▸ REQUIREMENT
Make the copy match the entries below exactly, with no pictures carried over.
** Opening DATASET ENTRIES block **
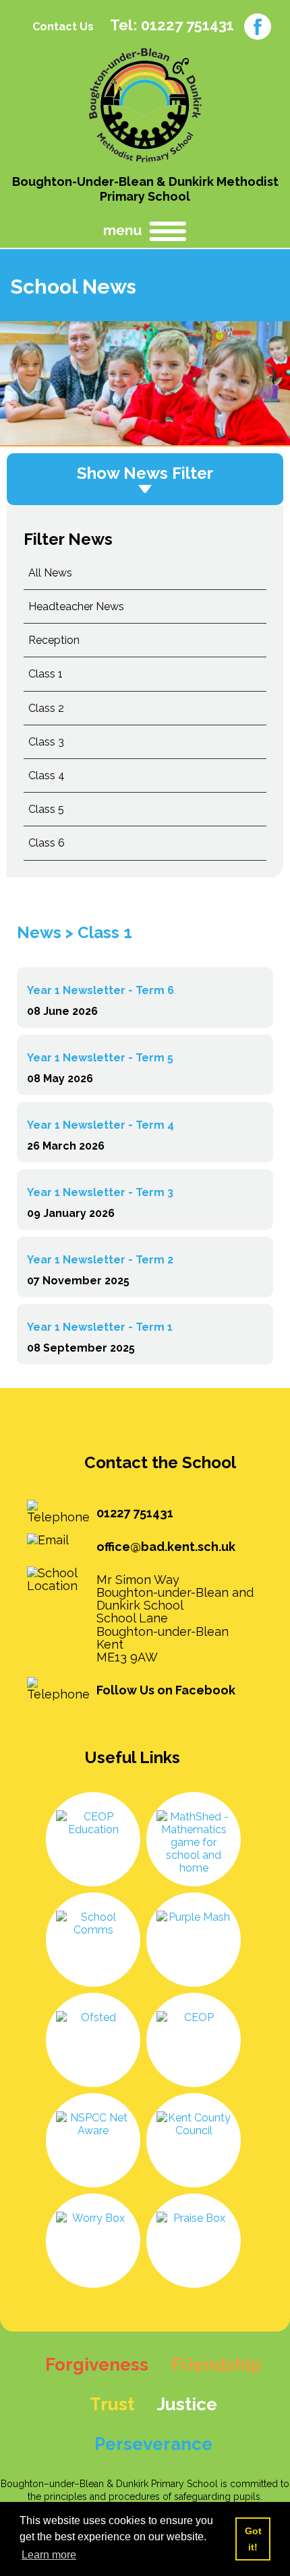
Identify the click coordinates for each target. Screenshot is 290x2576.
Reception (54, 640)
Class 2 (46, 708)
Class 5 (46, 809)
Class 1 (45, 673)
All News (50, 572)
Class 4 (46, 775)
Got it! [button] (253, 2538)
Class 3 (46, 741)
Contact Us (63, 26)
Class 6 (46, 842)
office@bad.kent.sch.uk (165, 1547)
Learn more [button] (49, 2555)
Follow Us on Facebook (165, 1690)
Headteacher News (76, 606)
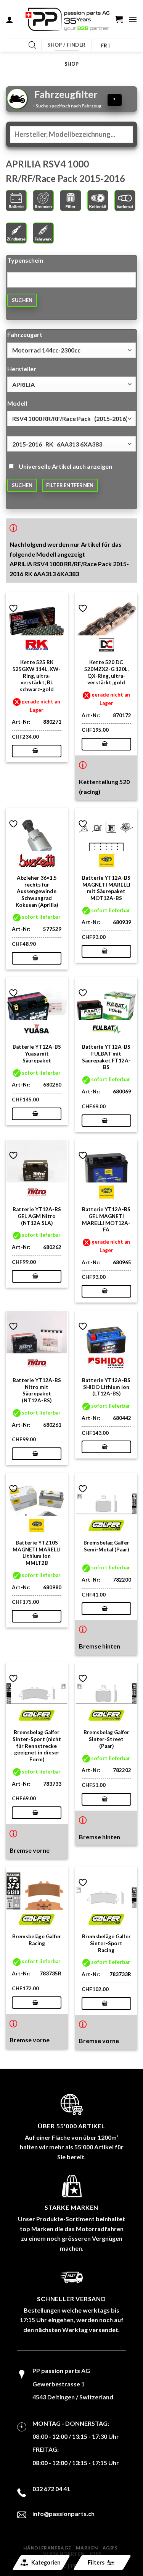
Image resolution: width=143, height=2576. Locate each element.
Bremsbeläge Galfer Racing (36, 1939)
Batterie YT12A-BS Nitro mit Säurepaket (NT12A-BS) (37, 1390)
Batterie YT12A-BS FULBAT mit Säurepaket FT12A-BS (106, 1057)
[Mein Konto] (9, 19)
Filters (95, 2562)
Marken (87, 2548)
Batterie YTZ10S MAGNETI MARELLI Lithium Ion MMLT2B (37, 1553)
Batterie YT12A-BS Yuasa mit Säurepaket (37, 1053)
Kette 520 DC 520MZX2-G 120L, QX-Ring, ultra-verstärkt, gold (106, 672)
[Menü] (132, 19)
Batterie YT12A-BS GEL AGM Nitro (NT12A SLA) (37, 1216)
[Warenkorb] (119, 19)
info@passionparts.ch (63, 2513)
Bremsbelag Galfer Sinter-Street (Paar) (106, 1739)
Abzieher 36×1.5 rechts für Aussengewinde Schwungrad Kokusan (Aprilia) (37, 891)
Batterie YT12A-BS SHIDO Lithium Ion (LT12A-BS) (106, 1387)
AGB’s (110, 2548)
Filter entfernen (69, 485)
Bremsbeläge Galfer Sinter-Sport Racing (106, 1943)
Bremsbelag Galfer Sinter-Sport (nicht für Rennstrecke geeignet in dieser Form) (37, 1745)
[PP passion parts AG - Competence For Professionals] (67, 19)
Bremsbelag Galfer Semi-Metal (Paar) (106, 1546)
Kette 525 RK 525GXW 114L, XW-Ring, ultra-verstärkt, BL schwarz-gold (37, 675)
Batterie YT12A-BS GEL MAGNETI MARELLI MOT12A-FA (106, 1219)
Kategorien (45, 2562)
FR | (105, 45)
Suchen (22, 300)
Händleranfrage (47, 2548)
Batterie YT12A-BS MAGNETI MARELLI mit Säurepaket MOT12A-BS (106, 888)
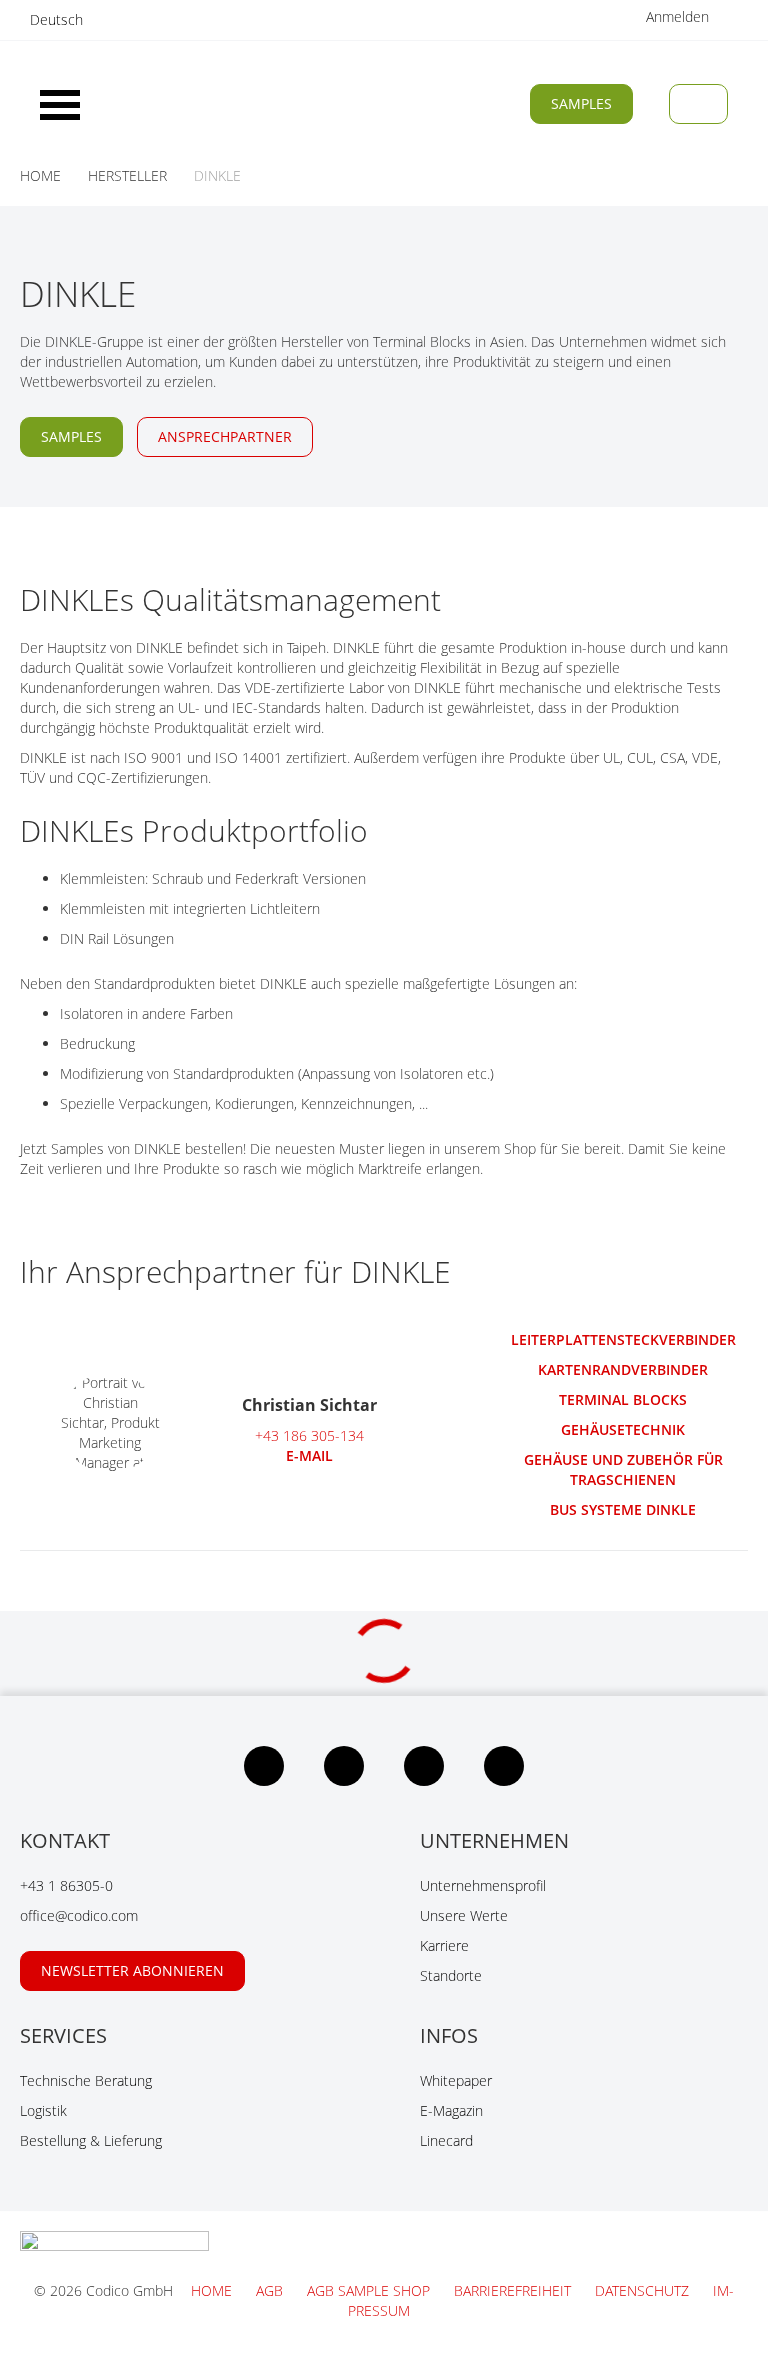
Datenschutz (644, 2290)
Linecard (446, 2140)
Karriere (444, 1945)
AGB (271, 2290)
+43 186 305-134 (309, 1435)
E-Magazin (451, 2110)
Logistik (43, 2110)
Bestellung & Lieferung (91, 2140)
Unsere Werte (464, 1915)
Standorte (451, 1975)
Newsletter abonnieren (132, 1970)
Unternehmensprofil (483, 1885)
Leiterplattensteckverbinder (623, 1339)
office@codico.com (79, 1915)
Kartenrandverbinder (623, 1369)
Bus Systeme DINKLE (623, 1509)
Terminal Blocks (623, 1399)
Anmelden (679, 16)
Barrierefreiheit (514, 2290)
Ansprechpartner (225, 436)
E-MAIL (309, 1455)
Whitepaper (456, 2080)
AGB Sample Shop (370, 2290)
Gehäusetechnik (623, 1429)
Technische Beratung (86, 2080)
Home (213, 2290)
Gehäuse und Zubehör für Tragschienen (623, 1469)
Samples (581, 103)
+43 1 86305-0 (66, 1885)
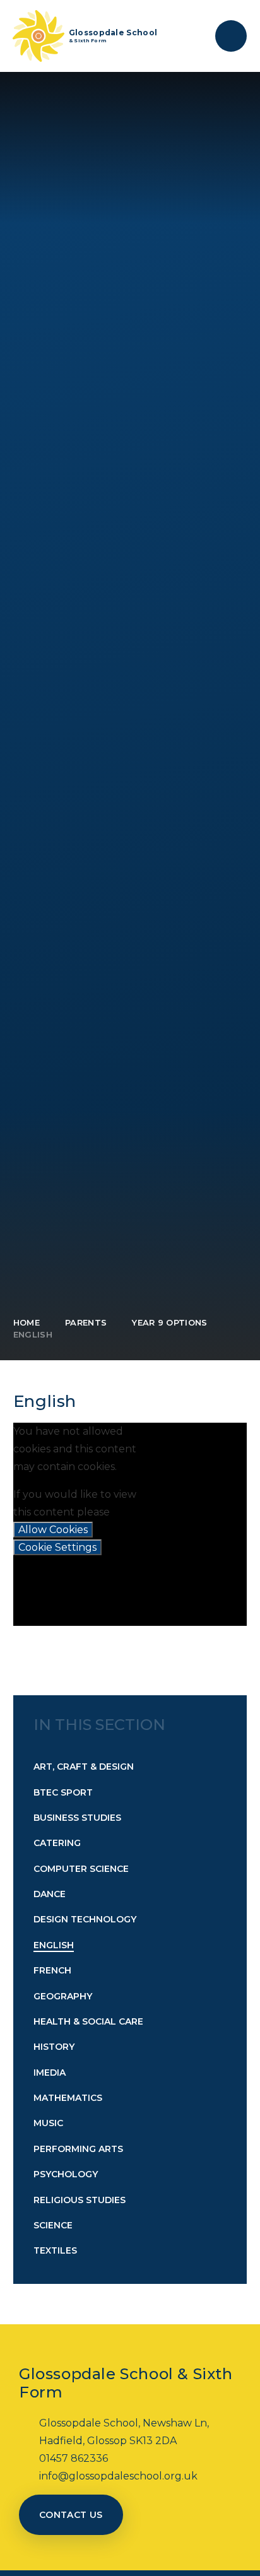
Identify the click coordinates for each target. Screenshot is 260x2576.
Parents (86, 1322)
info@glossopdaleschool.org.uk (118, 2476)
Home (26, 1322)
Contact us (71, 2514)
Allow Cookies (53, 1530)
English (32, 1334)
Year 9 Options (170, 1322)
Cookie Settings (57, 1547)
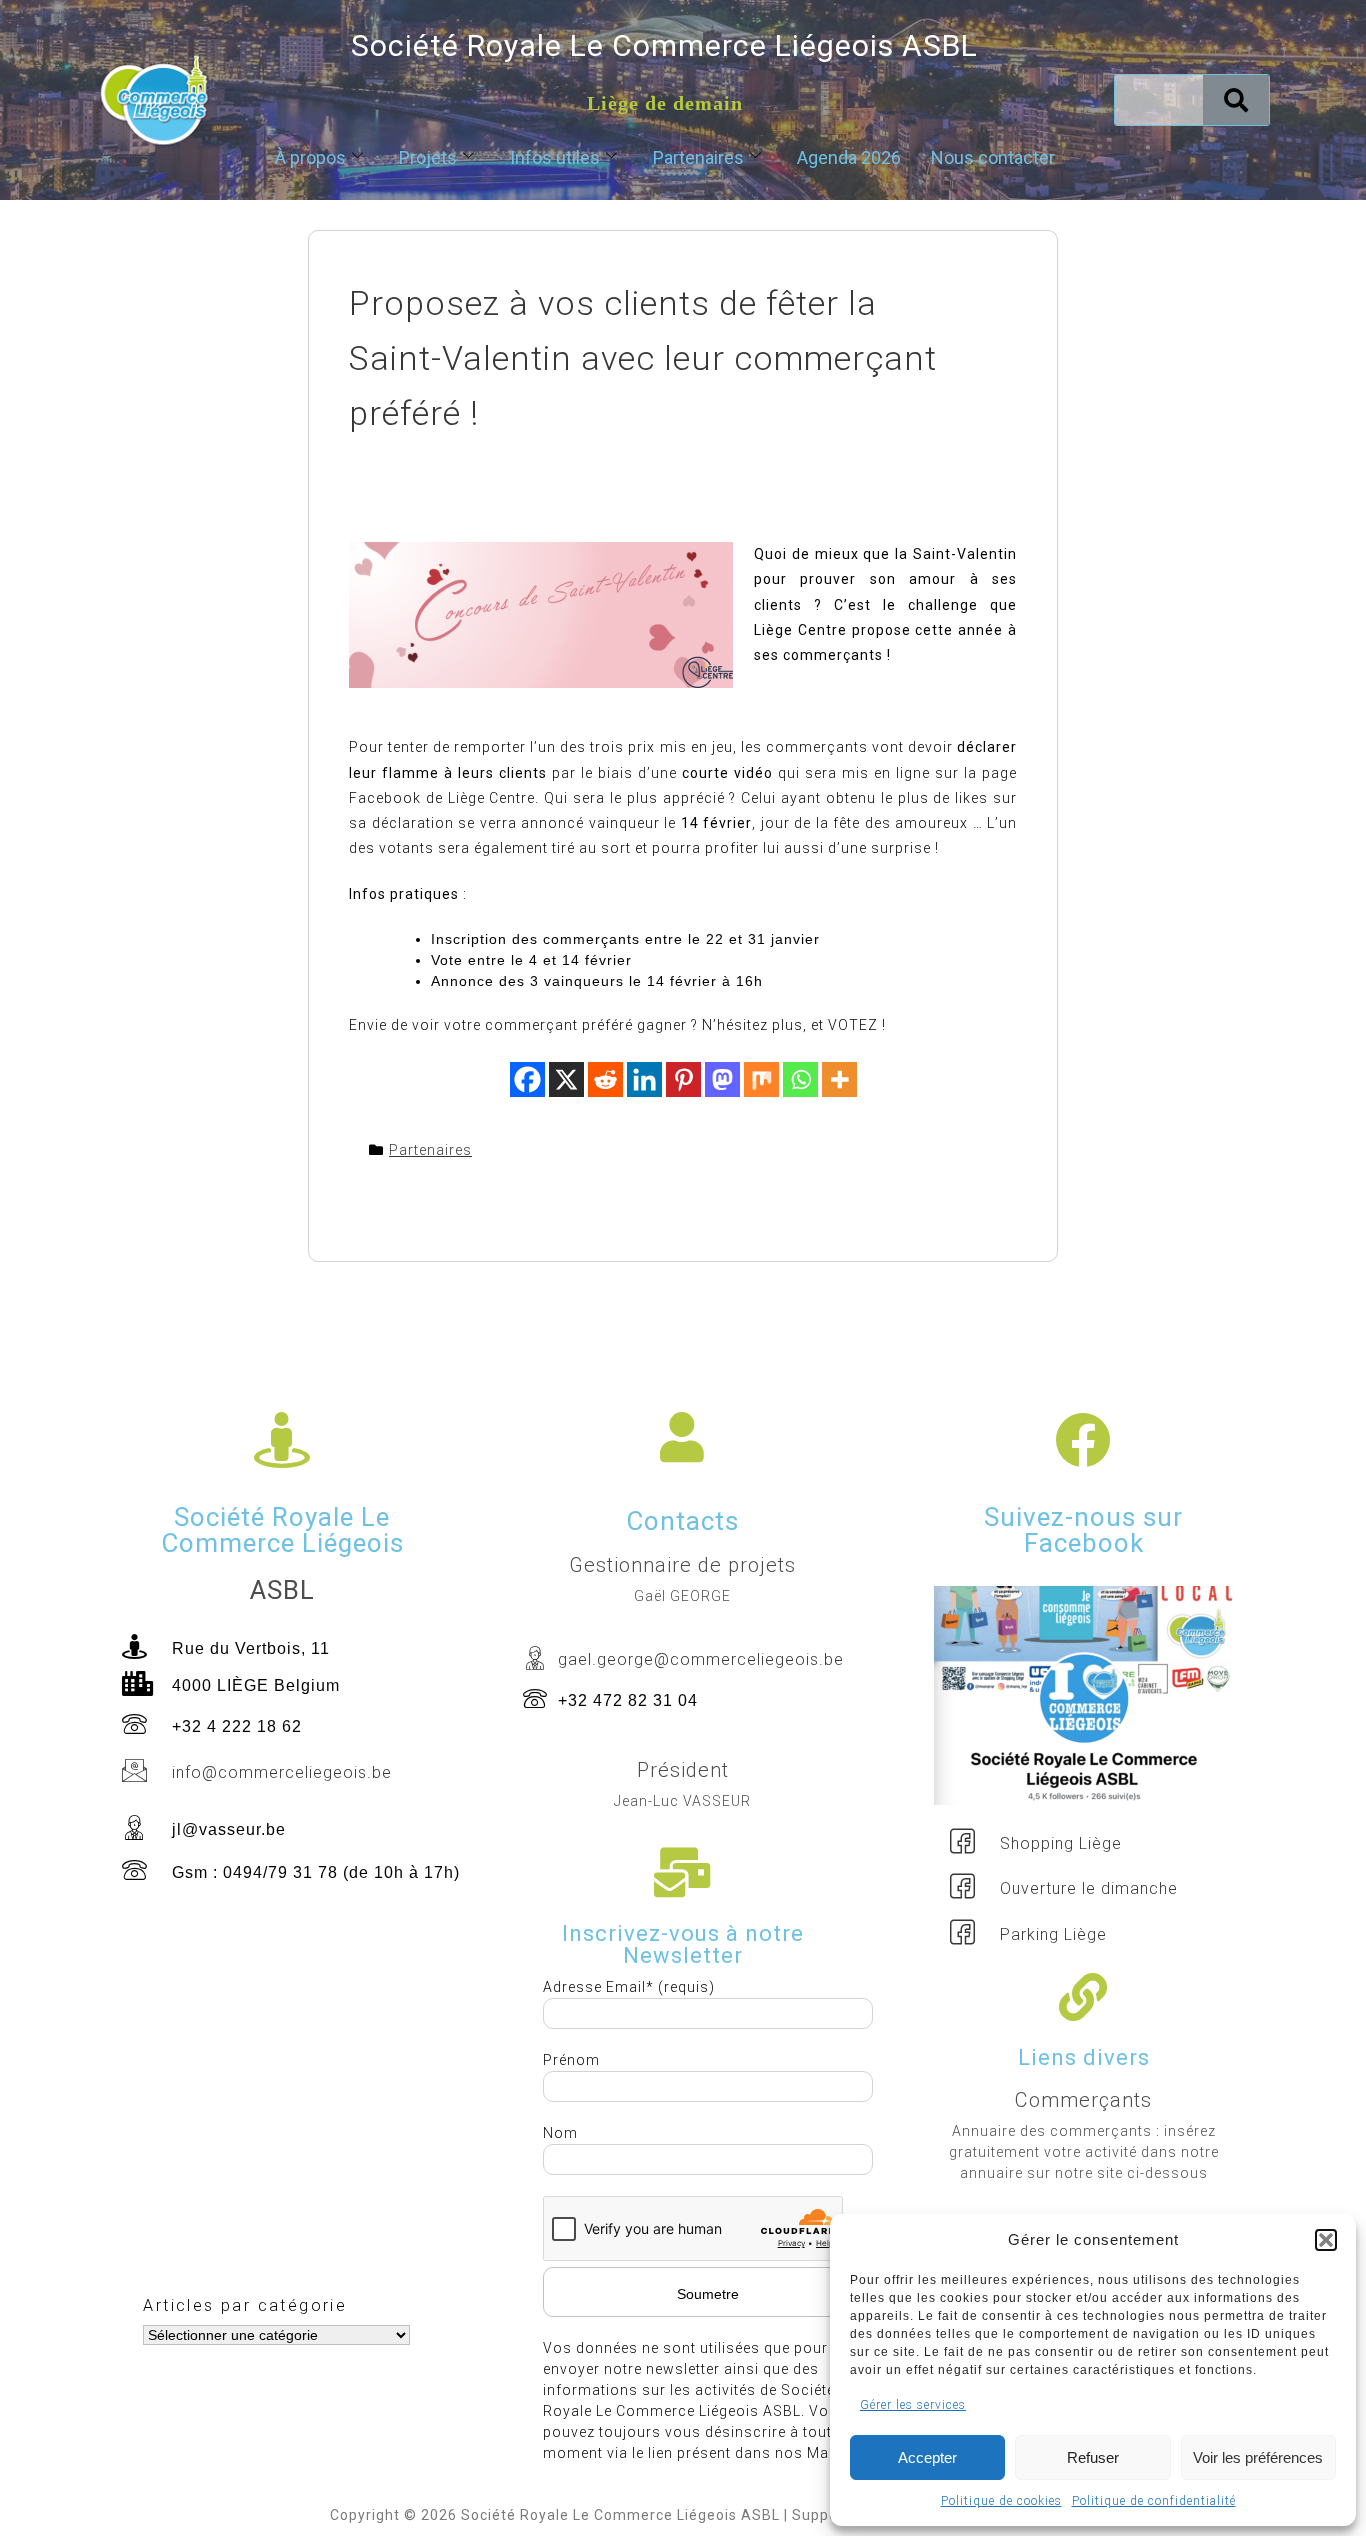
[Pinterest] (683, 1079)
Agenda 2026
** Closing DATASET ENTRIES block **
▸ COMPLETED TASK
Identify the click coordinates for each target. Screenshot is 290x2576.
Reception (54, 640)
Class 2 (46, 708)
Class 5 (46, 809)
Class 1 (45, 673)
All News (50, 572)
Class 4 (46, 775)
Got it! [button] (253, 2538)
Class 3 (46, 741)
Contact Us (63, 26)
Class 6 (46, 842)
office@bad.kent.sch.uk (165, 1547)
Learn more [button] (49, 2555)
Follow Us on Facebook (165, 1690)
Headteacher News (76, 606)
Image resolution: width=143, height=2576. Locate each element.
Bremsbeläge Galfer Racing (36, 1939)
Batterie YT12A-BS Nitro mit Säurepaket (NT12A-BS) (37, 1390)
Batterie YT12A-BS FULBAT mit Säurepaket FT12A-BS (106, 1057)
[Mein Konto] (9, 19)
Filters (95, 2562)
Marken (87, 2548)
Batterie YTZ10S MAGNETI MARELLI Lithium Ion MMLT2B (37, 1553)
Batterie YT12A-BS Yuasa mit Säurepaket (37, 1053)
Kette 520 DC 520MZX2-G 120L, QX-Ring, ultra-verstärkt, gold (106, 672)
[Menü] (132, 19)
Batterie YT12A-BS GEL AGM Nitro (NT12A SLA) (37, 1216)
[Warenkorb] (119, 19)
info@passionparts.ch (63, 2513)
Bremsbelag Galfer Sinter-Street (Paar) (106, 1739)
Abzieher 36×1.5 rechts für Aussengewinde Schwungrad Kokusan (Aprilia) (37, 891)
Batterie YT12A-BS SHIDO Lithium Ion (LT12A-BS) (106, 1387)
AGB’s (110, 2548)
Filter entfernen (69, 485)
Bremsbeläge Galfer Sinter-Sport Racing (106, 1943)
Bremsbelag Galfer Sinter-Sport (nicht für Rennstrecke geeignet in dieser Form) (37, 1745)
[PP passion parts AG - Competence For Professionals] (67, 19)
Bremsbelag Galfer Semi-Metal (Paar) (106, 1546)
Kette 525 RK 525GXW 114L, XW-Ring, ultra-verstärkt, BL schwarz-gold (37, 675)
Batterie YT12A-BS GEL MAGNETI MARELLI MOT12A-FA (106, 1219)
Kategorien (45, 2562)
FR | (105, 45)
Suchen (22, 300)
Händleranfrage (47, 2548)
Batterie YT12A-BS MAGNETI MARELLI mit Säurepaket MOT12A-BS (106, 888)
Datenschutz (644, 2290)
Linecard (446, 2140)
Karriere (444, 1945)
AGB (271, 2290)
+43 186 305-134 (309, 1435)
E-Magazin (451, 2110)
Logistik (43, 2110)
Bestellung & Lieferung (91, 2140)
Unsere Werte (464, 1915)
Standorte (451, 1975)
Newsletter abonnieren (132, 1970)
Unternehmensprofil (483, 1885)
Leiterplattensteckverbinder (623, 1339)
office@codico.com (79, 1915)
Kartenrandverbinder (623, 1369)
Bus Systeme DINKLE (623, 1509)
Terminal Blocks (623, 1399)
Anmelden (679, 16)
Barrierefreiheit (514, 2290)
Ansprechpartner (225, 436)
E-MAIL (309, 1455)
Whitepaper (456, 2080)
AGB Sample Shop (370, 2290)
Gehäusetechnik (623, 1429)
Technische Beratung (86, 2080)
Home (213, 2290)
Gehäuse und Zubehör für Tragschienen (623, 1469)
Samples (581, 103)
+43 1 86305-0 (66, 1885)
Identify the click coordinates for each target. Screenshot is 260x2576.
Parents (86, 1322)
info@glossopdaleschool.org.uk (118, 2476)
Home (26, 1322)
Contact us (71, 2514)
Allow Cookies (53, 1530)
English (32, 1334)
Year 9 Options (170, 1322)
Cookie Settings (57, 1547)
[Pinterest] (683, 1079)
Agenda 2026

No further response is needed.